I know I said that I wasn’t feeling like making another Simplicity 3678 again the other day, but I made another one anyway.  I tried some out some new-to-me fitting techniques.  Nothing fancy, but as a beginning sewist, it’s all about learning these different methods. 

Fitting changes:

  • Since the purple rain dress was a little tight in the bodice, I went up a size for the back bodice piece and back waistband.  Now it fits perfectly and is very comfy to wear.
  •  I also took out the back gathers which required me to jigger the width of the back skirt piece.  I kept it in size twelve but then just eyeballed how much I had to cut off the sides (while still on the fold), about a 1/2 inch, and used my rotary cutter.  All’s well that ends well, and I love it without the back gathers.

If you’ll recall, I confessed earlier to serging one of the sleeves inside out.  Well, I unpicked the serged seam which didn’t take as long as I thought it would.   Then I disengaged the knife on my serger and reserged it back on the correct way.  I was, of course, very careful to attach the second sleeve correctly. 

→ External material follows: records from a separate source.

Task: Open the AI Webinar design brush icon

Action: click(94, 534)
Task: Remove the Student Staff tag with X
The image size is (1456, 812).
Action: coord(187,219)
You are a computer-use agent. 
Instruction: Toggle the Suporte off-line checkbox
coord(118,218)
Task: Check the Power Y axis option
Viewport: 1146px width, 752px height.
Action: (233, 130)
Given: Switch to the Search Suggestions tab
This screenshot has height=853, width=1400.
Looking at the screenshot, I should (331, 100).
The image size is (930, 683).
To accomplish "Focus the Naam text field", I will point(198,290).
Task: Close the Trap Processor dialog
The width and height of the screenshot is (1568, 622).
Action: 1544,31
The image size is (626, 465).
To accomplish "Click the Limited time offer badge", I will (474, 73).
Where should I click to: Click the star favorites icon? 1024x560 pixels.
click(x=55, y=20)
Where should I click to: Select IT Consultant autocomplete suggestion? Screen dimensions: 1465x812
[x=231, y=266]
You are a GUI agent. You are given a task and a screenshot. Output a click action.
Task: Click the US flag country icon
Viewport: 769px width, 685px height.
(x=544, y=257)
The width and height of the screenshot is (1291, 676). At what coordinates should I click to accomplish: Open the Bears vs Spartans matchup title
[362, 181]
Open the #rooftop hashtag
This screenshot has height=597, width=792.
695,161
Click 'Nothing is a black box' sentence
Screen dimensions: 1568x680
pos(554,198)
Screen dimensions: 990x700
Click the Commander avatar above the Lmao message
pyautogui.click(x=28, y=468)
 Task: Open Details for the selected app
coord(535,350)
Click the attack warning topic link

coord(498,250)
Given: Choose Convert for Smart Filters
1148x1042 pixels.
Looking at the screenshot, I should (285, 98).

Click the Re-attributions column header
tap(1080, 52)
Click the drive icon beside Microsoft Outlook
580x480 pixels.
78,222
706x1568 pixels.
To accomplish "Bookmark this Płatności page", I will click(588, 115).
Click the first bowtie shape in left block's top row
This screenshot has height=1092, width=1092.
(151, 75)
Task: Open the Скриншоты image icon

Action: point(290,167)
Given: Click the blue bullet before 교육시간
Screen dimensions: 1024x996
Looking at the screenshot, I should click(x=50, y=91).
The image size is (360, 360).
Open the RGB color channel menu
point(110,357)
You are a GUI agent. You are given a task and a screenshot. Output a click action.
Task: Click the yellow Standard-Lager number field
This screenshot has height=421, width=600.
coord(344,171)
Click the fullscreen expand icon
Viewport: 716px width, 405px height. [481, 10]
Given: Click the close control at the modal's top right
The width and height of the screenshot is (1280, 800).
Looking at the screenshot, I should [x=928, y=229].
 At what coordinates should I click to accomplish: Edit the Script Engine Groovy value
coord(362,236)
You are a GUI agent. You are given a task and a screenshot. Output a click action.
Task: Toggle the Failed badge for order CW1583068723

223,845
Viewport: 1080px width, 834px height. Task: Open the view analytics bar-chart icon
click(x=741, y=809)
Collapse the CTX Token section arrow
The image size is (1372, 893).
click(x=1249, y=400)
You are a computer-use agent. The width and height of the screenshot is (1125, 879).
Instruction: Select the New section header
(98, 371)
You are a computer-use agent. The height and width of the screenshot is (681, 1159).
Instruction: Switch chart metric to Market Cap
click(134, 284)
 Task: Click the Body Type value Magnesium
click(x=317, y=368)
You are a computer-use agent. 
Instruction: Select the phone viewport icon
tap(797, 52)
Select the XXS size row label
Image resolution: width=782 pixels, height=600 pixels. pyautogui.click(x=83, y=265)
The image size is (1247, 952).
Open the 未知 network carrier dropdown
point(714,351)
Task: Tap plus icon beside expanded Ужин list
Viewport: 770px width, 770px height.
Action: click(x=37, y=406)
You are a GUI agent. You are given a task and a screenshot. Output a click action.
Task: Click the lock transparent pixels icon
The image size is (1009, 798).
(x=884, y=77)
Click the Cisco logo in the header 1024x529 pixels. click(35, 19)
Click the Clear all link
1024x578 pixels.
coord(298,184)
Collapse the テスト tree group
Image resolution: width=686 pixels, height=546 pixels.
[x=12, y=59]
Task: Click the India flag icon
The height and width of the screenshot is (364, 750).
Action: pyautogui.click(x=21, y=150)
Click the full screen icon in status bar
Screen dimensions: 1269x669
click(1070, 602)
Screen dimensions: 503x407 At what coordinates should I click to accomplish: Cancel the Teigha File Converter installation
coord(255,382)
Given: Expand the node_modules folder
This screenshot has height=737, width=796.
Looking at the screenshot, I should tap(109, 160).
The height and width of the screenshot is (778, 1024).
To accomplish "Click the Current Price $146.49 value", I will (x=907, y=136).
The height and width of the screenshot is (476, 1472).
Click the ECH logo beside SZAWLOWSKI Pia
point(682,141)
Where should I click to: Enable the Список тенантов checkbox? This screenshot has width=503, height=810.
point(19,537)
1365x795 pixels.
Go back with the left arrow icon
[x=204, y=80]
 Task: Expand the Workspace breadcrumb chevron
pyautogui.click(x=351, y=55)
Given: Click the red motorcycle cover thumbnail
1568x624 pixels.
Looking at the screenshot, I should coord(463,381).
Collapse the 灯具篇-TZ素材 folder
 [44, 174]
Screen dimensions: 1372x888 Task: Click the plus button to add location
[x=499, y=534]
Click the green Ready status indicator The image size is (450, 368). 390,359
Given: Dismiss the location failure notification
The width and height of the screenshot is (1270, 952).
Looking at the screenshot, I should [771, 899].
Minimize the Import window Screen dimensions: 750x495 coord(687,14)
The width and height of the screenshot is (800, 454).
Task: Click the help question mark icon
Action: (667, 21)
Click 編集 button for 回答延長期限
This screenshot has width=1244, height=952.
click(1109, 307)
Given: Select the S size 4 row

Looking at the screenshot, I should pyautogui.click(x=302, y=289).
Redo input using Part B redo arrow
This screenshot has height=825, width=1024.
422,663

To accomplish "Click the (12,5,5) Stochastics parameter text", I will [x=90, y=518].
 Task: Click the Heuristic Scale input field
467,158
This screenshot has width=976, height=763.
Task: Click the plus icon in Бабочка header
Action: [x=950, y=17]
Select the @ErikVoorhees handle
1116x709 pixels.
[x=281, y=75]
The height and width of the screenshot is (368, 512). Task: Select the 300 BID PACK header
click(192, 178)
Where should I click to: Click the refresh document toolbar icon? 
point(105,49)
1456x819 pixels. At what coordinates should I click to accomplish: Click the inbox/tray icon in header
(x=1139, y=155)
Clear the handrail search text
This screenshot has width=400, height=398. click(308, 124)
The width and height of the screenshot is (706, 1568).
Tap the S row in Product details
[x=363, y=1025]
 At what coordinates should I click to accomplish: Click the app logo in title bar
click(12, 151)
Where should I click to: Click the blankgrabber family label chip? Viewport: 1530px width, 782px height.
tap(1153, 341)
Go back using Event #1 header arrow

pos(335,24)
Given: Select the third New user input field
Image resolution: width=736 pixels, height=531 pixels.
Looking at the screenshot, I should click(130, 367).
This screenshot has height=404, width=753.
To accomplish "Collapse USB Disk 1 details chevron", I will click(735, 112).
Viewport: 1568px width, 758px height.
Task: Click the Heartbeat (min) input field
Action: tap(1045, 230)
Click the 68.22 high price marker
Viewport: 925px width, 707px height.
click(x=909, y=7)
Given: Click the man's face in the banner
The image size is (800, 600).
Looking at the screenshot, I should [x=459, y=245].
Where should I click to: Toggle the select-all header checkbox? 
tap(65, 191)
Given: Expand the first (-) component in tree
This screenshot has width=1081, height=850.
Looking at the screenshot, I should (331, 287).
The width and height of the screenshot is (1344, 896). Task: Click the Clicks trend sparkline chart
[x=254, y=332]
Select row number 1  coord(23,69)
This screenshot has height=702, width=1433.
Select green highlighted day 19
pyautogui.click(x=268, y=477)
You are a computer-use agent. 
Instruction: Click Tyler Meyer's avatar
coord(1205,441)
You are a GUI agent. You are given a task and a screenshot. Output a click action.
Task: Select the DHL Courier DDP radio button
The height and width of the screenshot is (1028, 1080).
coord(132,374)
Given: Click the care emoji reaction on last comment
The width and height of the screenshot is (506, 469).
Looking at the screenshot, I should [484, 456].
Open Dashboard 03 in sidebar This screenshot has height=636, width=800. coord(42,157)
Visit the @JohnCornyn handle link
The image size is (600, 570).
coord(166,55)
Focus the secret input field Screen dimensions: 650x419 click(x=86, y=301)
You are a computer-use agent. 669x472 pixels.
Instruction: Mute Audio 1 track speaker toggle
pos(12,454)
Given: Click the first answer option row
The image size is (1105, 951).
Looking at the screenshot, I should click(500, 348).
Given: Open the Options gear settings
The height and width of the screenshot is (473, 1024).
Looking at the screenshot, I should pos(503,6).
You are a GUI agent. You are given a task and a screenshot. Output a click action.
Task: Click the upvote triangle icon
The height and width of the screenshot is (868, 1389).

I like this version a lot: it’s comfy, swishy and fits well,  but (you’re probably going to get sick of hearing me say this) I am still not convinced it’s a great silhouette on me because it appears slightly maternity-esque.   My teacher, Thea saw it last night and loved it.  She said that I should make it again without the front gathers.  I want to try something new now however, so it’s not likely that Simplicity 3678 will be in the queue again anytime soon.

Here are some pictures…

final dress 3

final dress 3 back

final dress 3 side

 

Things I learned on this 3rd iteration of Simplicity 3678:

  • Every fabric behaves differently.  Not all knits are created equally.  Ergo, make sure to practice your stitching on scraps before sewing your garment together.  It takes time initially, but saves you heartache and time later.  Honest!
  • Don’t be disappointed when things take longer than you think.  It’s all a learning process.  Appreciate it.
  • DON’T SEW LATE AT NIGHT!!!!! Bad things happen when you sew late at night and you’re tired, i.e., sewing on sleeves inside out.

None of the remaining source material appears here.